O montanhista francês Jean-Christophe Lafaille no cume da montanha Anapurna, no Himalaia. Ela é considerada a mais letal, com uma razão de quase um terço de mortes em relação ao número de pessoas que conseguem chegar ao topo - AFP-14.mai.10

Embora seja, sim, o ponto culminante da Terra com seus 8.848 metros, a grande estrela da cordilheira do Himalaia registra muito menos mortes, proporcionalmente, que seus vizinhos Anapurna (8.091 metros) e Kangchenjunga (8.586 metros) e o K2 (8.611 metros), este localizado na cordilheira de Karakoram, no norte do Paquistão. Em relação ao número de montanhistas que chegam a seus cumes, o percentual de mortes nessas três montanhas é de, respectivamente, 29,5%, 29,1% e 22,9%. No Everest, essa razão é de 14,1%, segundo o site Statista, que levantou junto aos sites especializados Himalayan Database e Mountain IQ os dados de fatalidades das 14 montanhas do mundo com mais de 8.000 metros de altitude entre os anos de 2018 e 2021.

Outro leitor, no mesmo texto, comentava que, afinal de contas, o Everest e seus vizinhos sequer são os pontos mais altos do mundo. E que o título seria da montanha Denali, no Alaska, a mais alta da América do Norte, com 6.190 metros de altura. Oi? Como assim?

Os picos sul e norte do monte Denali, no Alaska, líder em altura de subida, com 5.500 metros. O Everest, maior montanha em altitude do planeta, tem uma altura de escalada de 5.360 metros - Patrick T. Fallon - 20.set.22/AFP

Calma, o leitor não enlouqueceu, nem está negando a geografia. Na verdade, o que ele queria dizer é algo tão simples quanto real e parte da diferença que existe entre altitude e altura. Altitude é a medição que toma por base o nível do mar. Altura é o que se registra da base ao topo de alguma coisa. No caso, de uma montanha.

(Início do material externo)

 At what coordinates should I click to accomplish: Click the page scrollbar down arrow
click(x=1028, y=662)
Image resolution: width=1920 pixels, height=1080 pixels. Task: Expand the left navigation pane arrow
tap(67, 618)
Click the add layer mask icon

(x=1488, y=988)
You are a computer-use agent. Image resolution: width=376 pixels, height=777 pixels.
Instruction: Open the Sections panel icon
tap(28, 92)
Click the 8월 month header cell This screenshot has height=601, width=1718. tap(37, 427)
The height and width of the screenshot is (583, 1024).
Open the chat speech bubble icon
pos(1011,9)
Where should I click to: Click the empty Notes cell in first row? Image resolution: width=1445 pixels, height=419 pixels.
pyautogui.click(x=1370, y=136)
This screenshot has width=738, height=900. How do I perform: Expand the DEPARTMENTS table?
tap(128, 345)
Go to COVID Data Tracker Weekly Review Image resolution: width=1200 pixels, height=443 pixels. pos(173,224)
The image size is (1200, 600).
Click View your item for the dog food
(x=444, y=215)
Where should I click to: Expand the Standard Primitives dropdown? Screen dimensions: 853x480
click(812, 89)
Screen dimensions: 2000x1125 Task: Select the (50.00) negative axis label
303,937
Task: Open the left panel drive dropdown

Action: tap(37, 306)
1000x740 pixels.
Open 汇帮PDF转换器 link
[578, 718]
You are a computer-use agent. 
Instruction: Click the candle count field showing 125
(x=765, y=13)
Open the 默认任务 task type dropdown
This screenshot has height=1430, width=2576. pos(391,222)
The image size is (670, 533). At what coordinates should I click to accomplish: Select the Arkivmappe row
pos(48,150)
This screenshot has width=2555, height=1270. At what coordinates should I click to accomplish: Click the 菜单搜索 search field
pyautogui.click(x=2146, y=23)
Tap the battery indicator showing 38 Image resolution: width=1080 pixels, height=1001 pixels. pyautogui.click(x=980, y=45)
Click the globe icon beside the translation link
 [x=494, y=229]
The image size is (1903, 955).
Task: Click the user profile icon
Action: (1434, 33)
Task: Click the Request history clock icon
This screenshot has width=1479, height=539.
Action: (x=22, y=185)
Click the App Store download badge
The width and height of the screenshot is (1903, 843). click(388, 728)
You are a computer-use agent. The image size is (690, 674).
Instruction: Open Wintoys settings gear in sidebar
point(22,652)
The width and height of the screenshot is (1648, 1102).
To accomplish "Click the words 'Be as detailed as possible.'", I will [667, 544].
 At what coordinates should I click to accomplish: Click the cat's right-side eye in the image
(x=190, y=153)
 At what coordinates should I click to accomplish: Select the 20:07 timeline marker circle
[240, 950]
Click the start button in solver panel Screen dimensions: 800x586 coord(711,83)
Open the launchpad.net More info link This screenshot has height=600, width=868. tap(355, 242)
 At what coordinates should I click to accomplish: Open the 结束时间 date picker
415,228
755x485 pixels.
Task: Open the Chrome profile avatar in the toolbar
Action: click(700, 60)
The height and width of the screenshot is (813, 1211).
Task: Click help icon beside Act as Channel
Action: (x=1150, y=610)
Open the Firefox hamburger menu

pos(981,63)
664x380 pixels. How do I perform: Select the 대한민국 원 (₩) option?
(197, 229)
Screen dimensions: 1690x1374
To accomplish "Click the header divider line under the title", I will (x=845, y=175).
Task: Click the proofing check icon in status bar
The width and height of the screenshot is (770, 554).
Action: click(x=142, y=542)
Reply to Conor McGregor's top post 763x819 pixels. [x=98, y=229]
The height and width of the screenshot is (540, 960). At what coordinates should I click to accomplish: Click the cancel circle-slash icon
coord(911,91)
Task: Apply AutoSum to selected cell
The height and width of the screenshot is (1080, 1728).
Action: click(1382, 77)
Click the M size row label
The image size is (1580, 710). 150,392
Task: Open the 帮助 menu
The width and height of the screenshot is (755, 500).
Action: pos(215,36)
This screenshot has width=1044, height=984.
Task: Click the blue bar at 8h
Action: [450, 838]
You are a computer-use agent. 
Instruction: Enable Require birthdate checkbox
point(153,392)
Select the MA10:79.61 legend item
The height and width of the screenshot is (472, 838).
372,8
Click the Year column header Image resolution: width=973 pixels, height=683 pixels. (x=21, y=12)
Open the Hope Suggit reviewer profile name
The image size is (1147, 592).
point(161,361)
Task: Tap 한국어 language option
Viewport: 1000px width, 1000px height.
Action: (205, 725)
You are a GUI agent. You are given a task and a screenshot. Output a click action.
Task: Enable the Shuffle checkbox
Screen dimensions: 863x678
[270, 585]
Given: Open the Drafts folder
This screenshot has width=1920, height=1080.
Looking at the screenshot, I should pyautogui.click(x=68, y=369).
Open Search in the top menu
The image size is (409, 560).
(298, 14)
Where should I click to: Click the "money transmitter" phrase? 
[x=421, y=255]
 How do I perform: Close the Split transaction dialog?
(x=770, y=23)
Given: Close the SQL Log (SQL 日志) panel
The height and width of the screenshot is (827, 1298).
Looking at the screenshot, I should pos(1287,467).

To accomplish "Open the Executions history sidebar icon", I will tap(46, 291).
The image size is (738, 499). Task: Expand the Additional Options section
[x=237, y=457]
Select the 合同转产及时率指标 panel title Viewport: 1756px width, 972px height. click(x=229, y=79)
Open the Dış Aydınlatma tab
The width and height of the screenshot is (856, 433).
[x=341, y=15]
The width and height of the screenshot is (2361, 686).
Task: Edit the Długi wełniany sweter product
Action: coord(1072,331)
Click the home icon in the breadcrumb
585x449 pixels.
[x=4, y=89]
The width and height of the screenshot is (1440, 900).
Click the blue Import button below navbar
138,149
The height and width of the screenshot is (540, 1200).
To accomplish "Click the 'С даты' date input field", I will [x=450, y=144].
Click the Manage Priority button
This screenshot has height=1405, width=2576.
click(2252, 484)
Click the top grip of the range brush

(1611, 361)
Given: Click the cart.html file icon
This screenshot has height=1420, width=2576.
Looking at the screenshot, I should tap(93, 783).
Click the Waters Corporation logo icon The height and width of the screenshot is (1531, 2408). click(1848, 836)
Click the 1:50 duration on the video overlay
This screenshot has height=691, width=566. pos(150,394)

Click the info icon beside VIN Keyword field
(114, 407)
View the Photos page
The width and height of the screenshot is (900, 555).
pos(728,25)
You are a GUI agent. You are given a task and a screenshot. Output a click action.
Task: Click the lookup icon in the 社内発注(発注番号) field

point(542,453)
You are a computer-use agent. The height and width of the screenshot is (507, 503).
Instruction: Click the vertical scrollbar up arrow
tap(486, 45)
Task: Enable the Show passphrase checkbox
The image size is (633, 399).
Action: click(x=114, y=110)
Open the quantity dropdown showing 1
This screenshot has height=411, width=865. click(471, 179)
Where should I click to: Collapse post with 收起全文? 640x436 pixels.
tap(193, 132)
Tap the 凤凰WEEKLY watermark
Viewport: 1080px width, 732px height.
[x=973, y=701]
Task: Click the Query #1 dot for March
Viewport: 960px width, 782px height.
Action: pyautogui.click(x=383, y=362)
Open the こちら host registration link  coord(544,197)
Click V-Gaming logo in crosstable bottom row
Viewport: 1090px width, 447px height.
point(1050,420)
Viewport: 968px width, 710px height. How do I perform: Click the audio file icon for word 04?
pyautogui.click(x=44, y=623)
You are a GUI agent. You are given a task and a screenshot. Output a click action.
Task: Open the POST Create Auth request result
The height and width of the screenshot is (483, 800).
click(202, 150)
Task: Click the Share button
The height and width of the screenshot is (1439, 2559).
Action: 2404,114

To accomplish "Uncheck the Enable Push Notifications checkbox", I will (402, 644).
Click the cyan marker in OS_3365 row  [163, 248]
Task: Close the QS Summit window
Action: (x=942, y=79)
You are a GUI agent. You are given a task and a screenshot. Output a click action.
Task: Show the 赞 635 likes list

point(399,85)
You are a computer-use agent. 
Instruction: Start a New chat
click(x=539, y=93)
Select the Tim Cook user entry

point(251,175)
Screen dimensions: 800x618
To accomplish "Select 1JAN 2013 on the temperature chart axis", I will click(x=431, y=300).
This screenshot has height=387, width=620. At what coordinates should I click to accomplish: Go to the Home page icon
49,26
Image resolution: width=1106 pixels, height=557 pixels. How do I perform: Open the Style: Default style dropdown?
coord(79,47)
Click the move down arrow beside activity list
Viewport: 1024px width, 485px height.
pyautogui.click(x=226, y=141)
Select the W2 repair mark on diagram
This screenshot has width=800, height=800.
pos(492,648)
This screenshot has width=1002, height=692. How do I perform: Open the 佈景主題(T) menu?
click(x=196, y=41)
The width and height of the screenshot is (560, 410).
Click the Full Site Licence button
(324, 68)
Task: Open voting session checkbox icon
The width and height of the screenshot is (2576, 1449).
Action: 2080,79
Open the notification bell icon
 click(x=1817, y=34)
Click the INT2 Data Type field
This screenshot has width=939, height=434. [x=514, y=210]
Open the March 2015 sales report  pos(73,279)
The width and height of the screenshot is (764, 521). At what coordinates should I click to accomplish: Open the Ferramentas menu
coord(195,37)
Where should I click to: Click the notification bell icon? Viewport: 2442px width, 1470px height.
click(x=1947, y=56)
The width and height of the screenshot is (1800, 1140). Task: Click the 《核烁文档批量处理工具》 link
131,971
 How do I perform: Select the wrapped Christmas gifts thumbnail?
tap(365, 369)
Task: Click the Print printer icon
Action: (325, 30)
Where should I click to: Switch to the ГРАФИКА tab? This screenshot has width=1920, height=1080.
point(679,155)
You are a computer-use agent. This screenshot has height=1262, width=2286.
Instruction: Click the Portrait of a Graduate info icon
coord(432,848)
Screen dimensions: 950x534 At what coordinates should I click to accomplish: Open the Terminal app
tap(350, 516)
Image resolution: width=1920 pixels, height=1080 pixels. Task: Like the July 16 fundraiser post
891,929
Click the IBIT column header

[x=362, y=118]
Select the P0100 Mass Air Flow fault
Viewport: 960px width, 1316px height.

Assim, como o montanhista que quiser chegar da base ao cume do Denali terá que enfrentar uma subida de 5.500 metros, ele estará enfrentando a escalada mais alta, mesmo que numa montanha de menor altitude. Do acampamento-base do Everest até seu cume, por exemplo, são "apenas" 5.364 metros em linha reta, algo que, de resto, simplesmente não existe nas rotas do montanhismo, nas quais ganhar 30 metros pode levar horas nas condições mais adversas.

Acampamento-base do Everest, a 5.300 metros de altitude; o trekking até lá leva, em média, oito dias
Acampamento-base do Everest, a 5.300 metros de altitude - Edson Vandeira - 22.ago.18

Só quem já precisou desistir do cume a essa aparentemente ridícula distância, assim, equivalente a meio quarteirão de uma cidade qualquer, sabe o que representa cada passo de poucos centímetros no ar rarefeito. Acreditem, é frustração em nível não raro mortal —porque o primeiro impulso será sempre dar um jeito de seguir adiante, vai dar, força, falta tão pouquinho... É aí que acidentes acontecem. E se esses poucos metros estiverem acima da chamada zona da morte, ou seja, acima dos 8.000 metros de altitude acima do mar, poderiam muito bem ser 300 ou 3.000. Simplesmente não dá para brincar com esses números.

E a explicação está, de novo, nos números. Embora a concentração de oxigênio no ar (FIO2) seja constante em 21%, a disponibilidade de oxigênio diminui porque sua pressão parcial (PO2) cai linearmente com o aumento da altitude.

A PO2 é calculada multiplicando-se a concentração de oxigênio (constante 0,21) pela pressão atmosférica. Como a pressão atmosférica cai de 760 mmHg ao nível do mar para 253 mmHg no topo do Everest, a PO2 também cairá de 159 mmHg para 53 mmHg entre o nível do mar e o cume do monte Everest.

E o que acontece com essa complicada explicação toda? Acontece que, quando o ser humano chega acima dos 8.000 metros, vêm a fadiga constante, os batimentos cardíacos acelerados e a dor de cabeça provocados pela baixa oxigenação (além do risco do frequente edema pulmonar). Somam-se a isso as temperaturas extremas que, no cume do Everest, podem chegar a -60 graus Celsius, provocando graves queimaduras gangrenantes nas extremidades como dedos, nariz e orelhas. Eu avisei que não dá para brincar com esses números, não avisei?

Erramos: o texto foi alterado

Ao contrário do que foi inicialmente publicado neste texto, a concentração de oxigênio no ar não se altera com a altitude. Sua disponibilidade em altas montanhas diminui porque a pressão parcial (PO2) cai linearmente com o aumento da altitude, de 159 mmHg ao nível do mar para 53 mmHg no cume do Everest.